# Pics of my Sout African B12



## BennittoMallito (May 20, 2002)

I wish I could say the server was down all weekend. Honestly I was surfing, and neglecting my thesis. I finally got the server to upload some data today. Had to chop it up into pages that compressed under half a meg. Here it is;

http://homepage.mac.com/benitomalito/

The car pics are in the last albums on the bottom. There are some other pics of the Southern cape, as well. 
I wish the pics were better, but I've not had time really. 
Put some new tires, and mech told me I have bad mounts. Well duh. Is there any way to adjust the two stabiliser mounts to take up some of the slack?
He also said the Throw out/release bearing is rattling around in the case. How bad is this? Can I leave it for awhile? It engages up fine and all. 
Other than that it seems alright and remarkably similar to other 13 year old Ca18's. Sorry the pics aren't more interesting, enjoy. b


----------



## phaedrus432 (May 5, 2003)

Nice man... looks good... I dig the front grill a lot!
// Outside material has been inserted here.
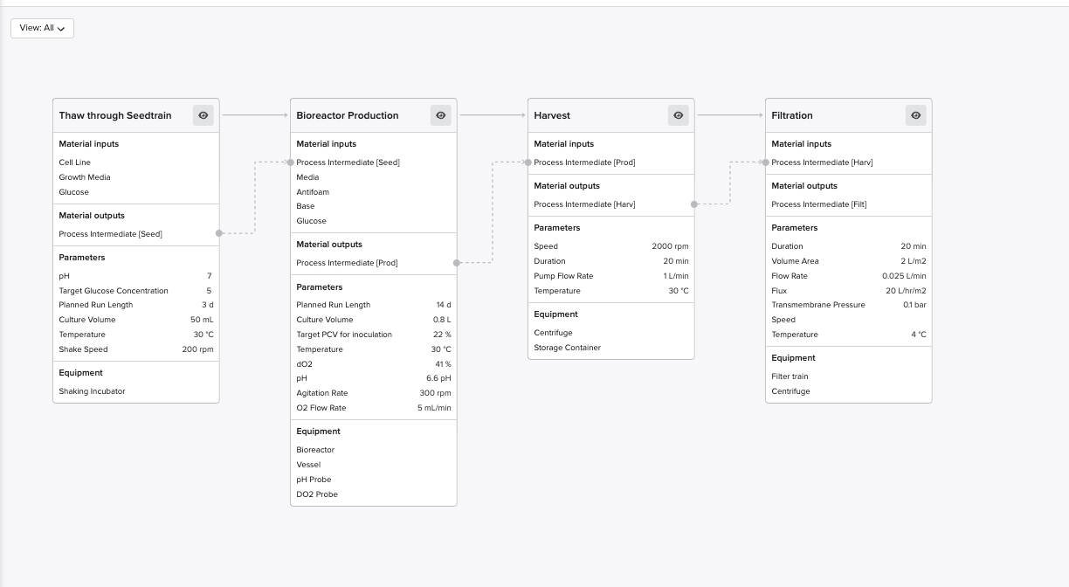Click the Bioreactor item under Equipment
This screenshot has height=587, width=1069.
pyautogui.click(x=317, y=449)
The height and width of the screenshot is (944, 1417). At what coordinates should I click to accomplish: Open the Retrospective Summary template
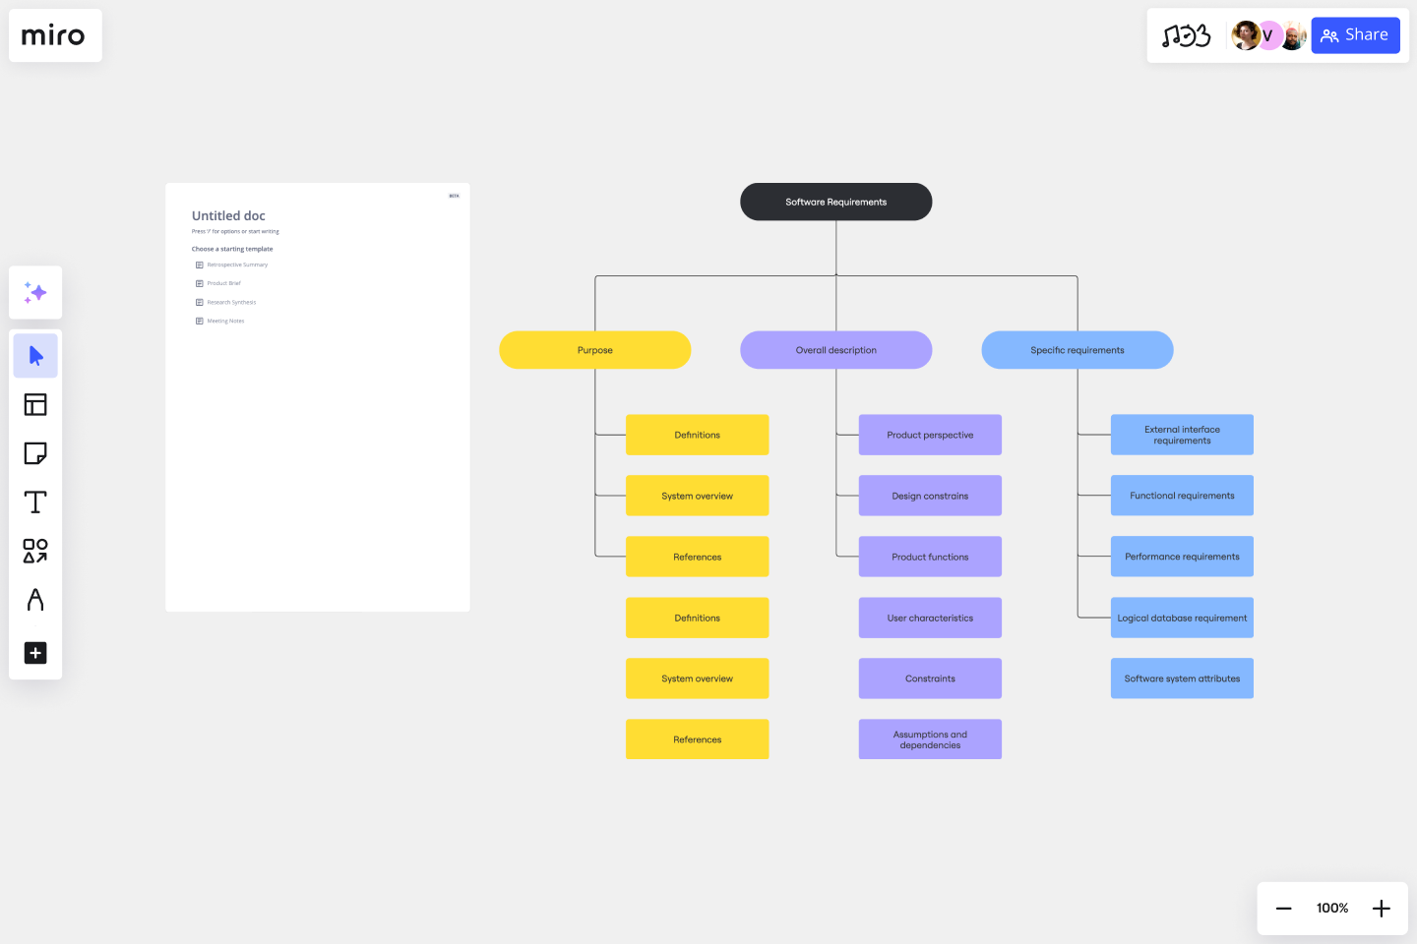click(235, 265)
I wonder where I can find one of them.....


----------



## hybrid DET (Apr 15, 2002)

That must be the ca16de engine... Looking at the engine, steering wheel, and seats you b12 looks alot like the Nismo edition sunny in Japan. nice


----------



## xXB12RacerXx (Mar 6, 2003)

is it just me or does the ca16de look alot like the ca18de?


----------



## Myetball (Dec 15, 2002)

It's a South African B12 1.8i (CA18DE). Looks just like the Pulsar steering wheel with different horn button.


----------



## AVERAGE (Aug 9, 2002)

hey myet , isnt that the same intake that the ca20 uses? if not , they certainly look similar. by the way, nice b12 ,man. if u want to make some money u might want to start importing some grills for some of ur friends on the forum


----------



## Webfoot (Apr 24, 2003)

That ride is too cool! Is the pulsar steering wheel a direct swap?


----------



## Myetball (Dec 15, 2002)

I'm not sure. I do know that the KA24 crowd uses the CA20E with Nissan (not Hitachi) throttle body as an upgrade. It's larger than the stock KA24 TB.

I have a KN13 steering wheel to go on my B11. Same wheel just different horn button. I'd love to have one of those "Twin Cam" buttons. If you get a KN13 wheel it fits on the B12 but may require some washers. There's a post about it somewhere around here.
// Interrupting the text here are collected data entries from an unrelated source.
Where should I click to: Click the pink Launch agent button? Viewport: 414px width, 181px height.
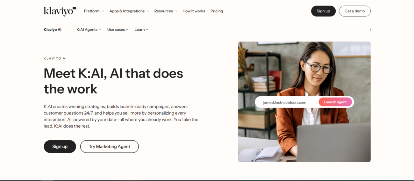click(335, 102)

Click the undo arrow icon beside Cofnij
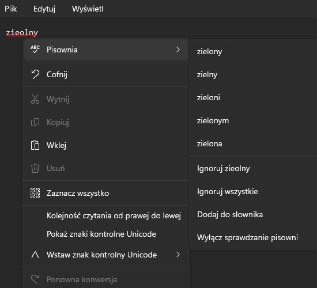tap(35, 74)
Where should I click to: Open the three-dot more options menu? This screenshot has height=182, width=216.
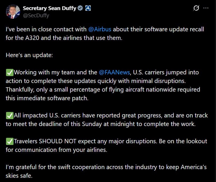click(x=206, y=8)
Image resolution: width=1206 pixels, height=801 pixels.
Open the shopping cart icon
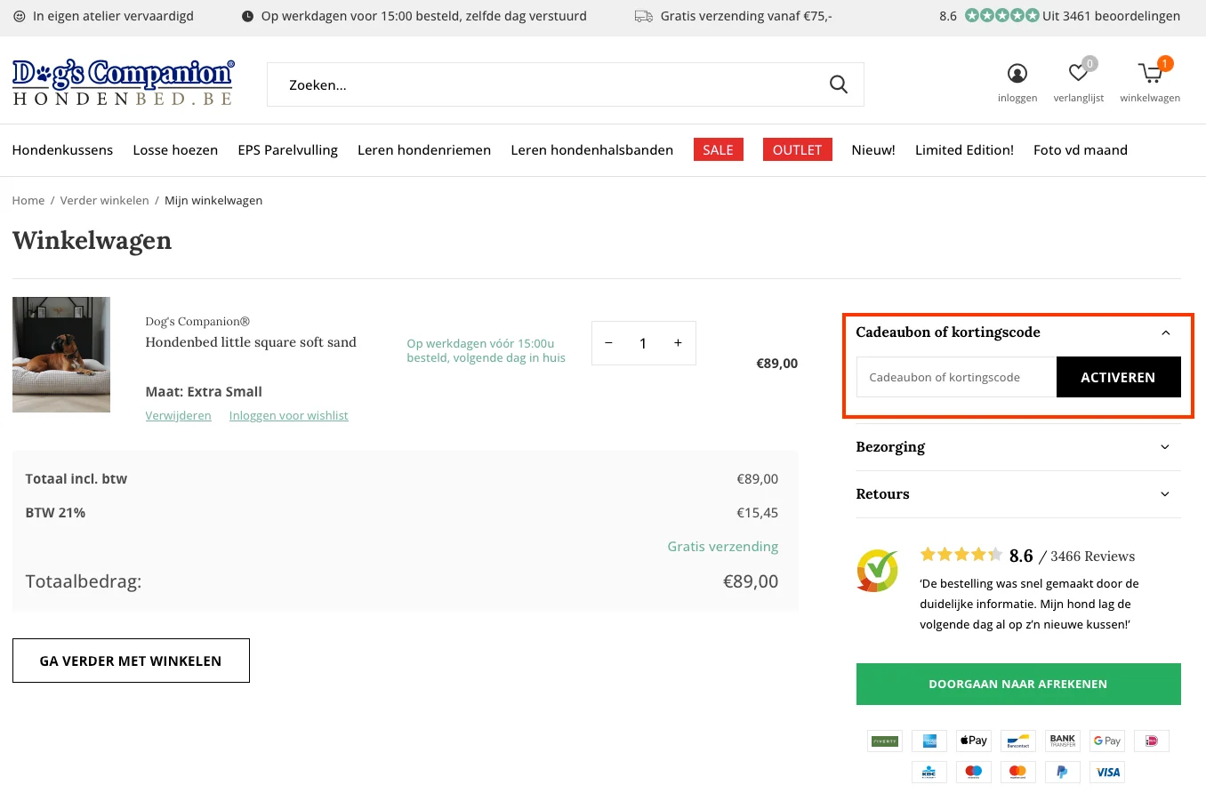(1150, 73)
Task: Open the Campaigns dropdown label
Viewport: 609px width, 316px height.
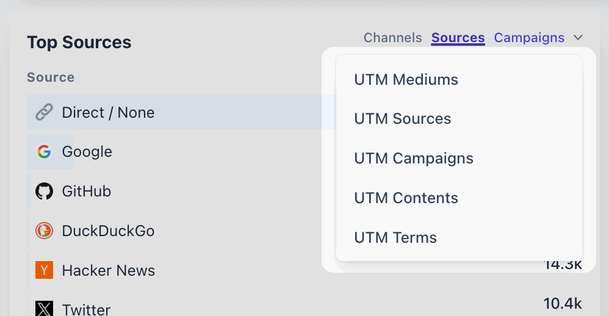Action: pyautogui.click(x=529, y=38)
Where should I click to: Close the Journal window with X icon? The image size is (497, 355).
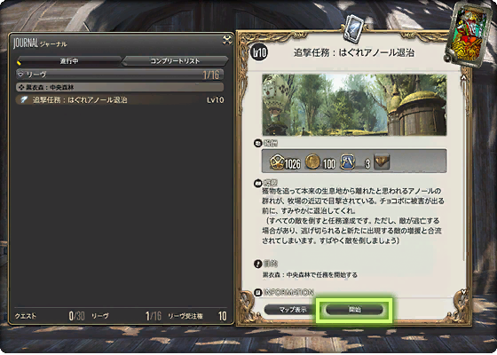227,40
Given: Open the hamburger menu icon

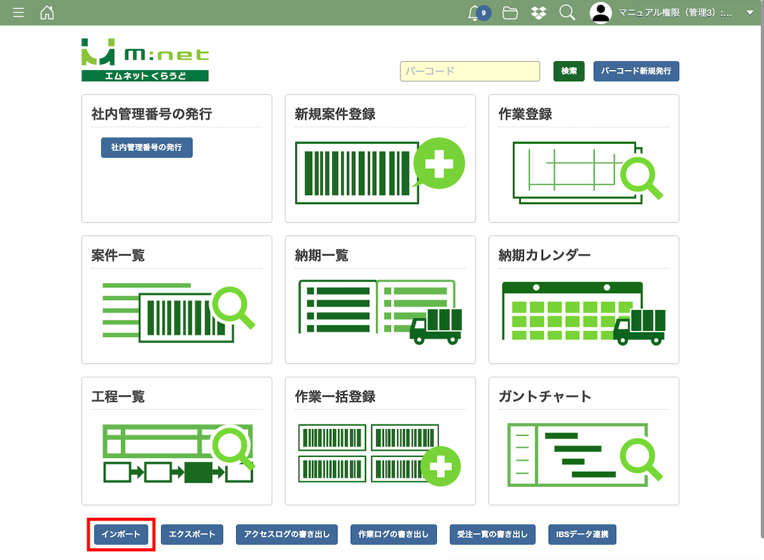Looking at the screenshot, I should tap(18, 13).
Of course the most obvious and beautiful thing about that 1.8i Sentra is that the CA18DE was actually installed in a B12 at the factory. That should answer anyone's questions about whether or not the CA18DE is a drop in for the B12.

Motor mounts have no adjustment. Either replace the inards or do the Mcmaster Carr thing. Don't go too long before tackling that throwout bearing. It will run quite a while once it starts failing....mainly because it's actually only used for short periods of time....but if it falls apart you are in a world of hurt.


----------



## boost_boy (May 25, 2002)

> is it just me or does the ca16de look alot like the ca18de?
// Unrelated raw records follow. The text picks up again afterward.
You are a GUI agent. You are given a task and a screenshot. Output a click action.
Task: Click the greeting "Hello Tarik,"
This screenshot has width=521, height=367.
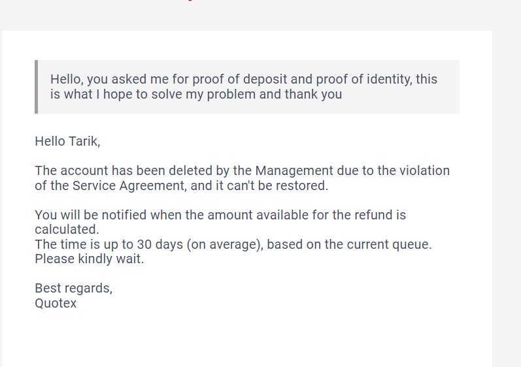pos(67,141)
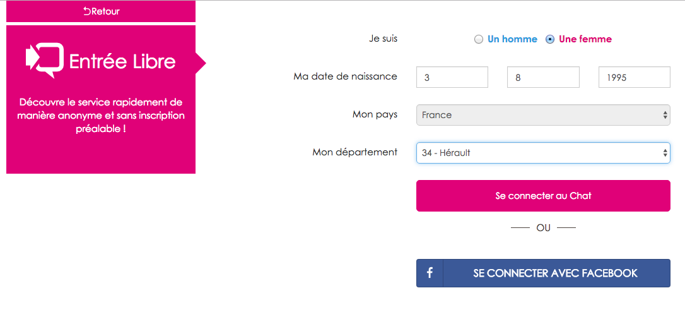
Task: Click the birth year field showing 1995
Action: pos(635,78)
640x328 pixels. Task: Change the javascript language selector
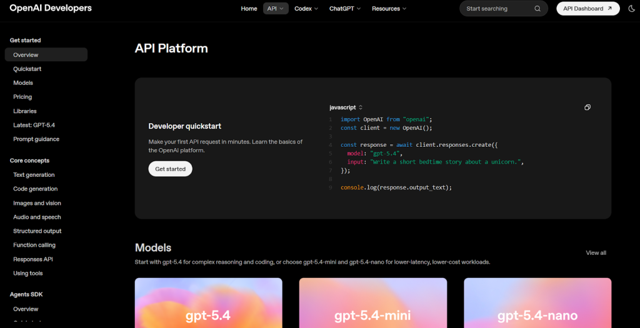346,107
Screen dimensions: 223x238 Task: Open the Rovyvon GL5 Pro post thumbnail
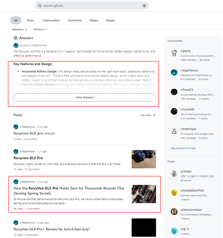coord(144,159)
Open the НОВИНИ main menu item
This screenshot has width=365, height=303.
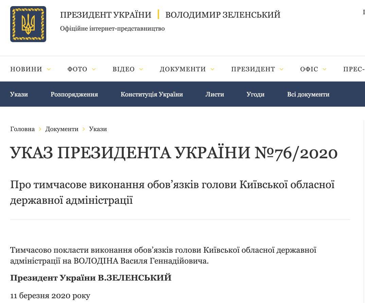point(26,69)
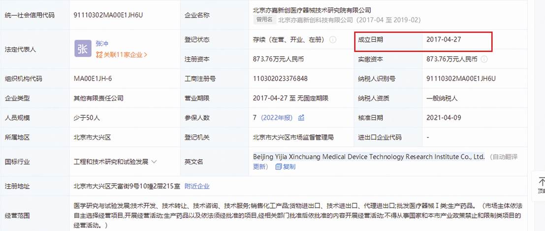The width and height of the screenshot is (545, 231).
Task: Click the link icon before 关联11家企业
Action: click(99, 55)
 It's a CA18DE and they can be distinguished by either the tag on top of the intake manifold or the plastic tubing that runs from throttle body to the airbox. The CA16's intake manifold will have the letter's "NICS" or nissan induction control system whereas the CA18DE has "ECCS". The CA16DE's hose from the throttle body to the airbox is rather nice looking and has more sharper turns whereas the CA18's are more round like you see in the picture. Also, the CA16DE uses an external injector resistor similar to the ones found on the GA16i, whereas the CA18DE does not and the picture clearly illustrates that this car does not have one noticeable so it's very safe to say that indeed it's the old CA18DE.


----------



## boost_boy (May 25, 2002)

> or do the Mcmaster Carr thing.


 Speaking Mcmaster-Carr, what is the proper mix on this kit or is it a one shot deal by mixing all the contents of the box? Let meknow man as I am ready to fill in the weaknesses of the CA18's mounts so that I can at least get my girl's new car up and running. Been a bee with an itch tracking down that passenger side mount from the dealer (what a pest). Anyways, let me know.....

Dee


----------



## boost_boy (May 25, 2002)

*More differences!*

Hmmmm,

Where is the alternator located at? It should be up front above the compressor, but I don't see it. Look where the clutch master cylinder is at (behind the intake manifold), brake master cylinder is different than the U.S. spec vehicles, wiring harness on the passenger side kinda looks like that of the 87 pulsar SE w/ CA16DE and since the brake booster is on the passenger side, working on one of these will definitely pose a challenge to even me because it's already tight on that side as it is.......


----------



## Myetball (Dec 15, 2002)

Hell, you gots me  I would thought the mixture ratio would be on/in the box or whatever it came in. Since I've never actually used it...I assume it's a powder...what do you mix it with or does it come as a two part solution?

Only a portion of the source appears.